David Brooks penned an essay obit regarding Dr. James Q. Wilson — a social scientist extraordinaire:

When Wilson wrote about character and virtue, he didn’t mean anything high flown or theocratic. It was just the basics, befitting a man who grew up in the middle-class suburbs of Los Angeles in the 1940s: Behave in a balanced way. Think about the long-term consequences of your actions. Cooperate. Be decent.

He did not believe that virtue was inculcated by prayer in schools.
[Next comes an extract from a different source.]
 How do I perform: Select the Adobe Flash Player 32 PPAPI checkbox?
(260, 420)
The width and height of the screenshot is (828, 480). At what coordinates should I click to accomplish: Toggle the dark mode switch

It was habituated by practicing good manners, by being dependable, punctual and responsible day by day.

And, in Brook’s column, a link to a Wilson essay on Character promoting the importance of the “development of character in citizenry”.  In the 1985 essay, Wilson said “a variety of public problems can only be understood — and perhaps addressed — if they are seen as arising out of a defect in character formation.”   He refuted the notion that good behavior is best “incentivized”, (he says conservative and liberal policymakers cling to this idea).  “In the long run, the public interest depends on private virture.”

Character is demonstrated by this young man’s essay on how students must look to the “superman” within themselves and be accountable for their achievements.

  While PTAs and school boards can be great instruments in advocating for students, they often focus on the school administration, faculty, budgets, and long-winded policies. They overlook — or at least under-emphasize — the responsibilities of the student.

Lastly, this essay from WP notes 4 steps to demoralize an employee —

  1. Never allow pride of accomplishment
  2. Miss no opportunity to block progress on employees’ projects
  3. Give yourself some credit (for the contributions you make to bad morale)
  4. Kill the messengers

Citizens, legislators, board members — read this essay — teachers and other public employees shouldn’t have to work in demoralizing environs, should they?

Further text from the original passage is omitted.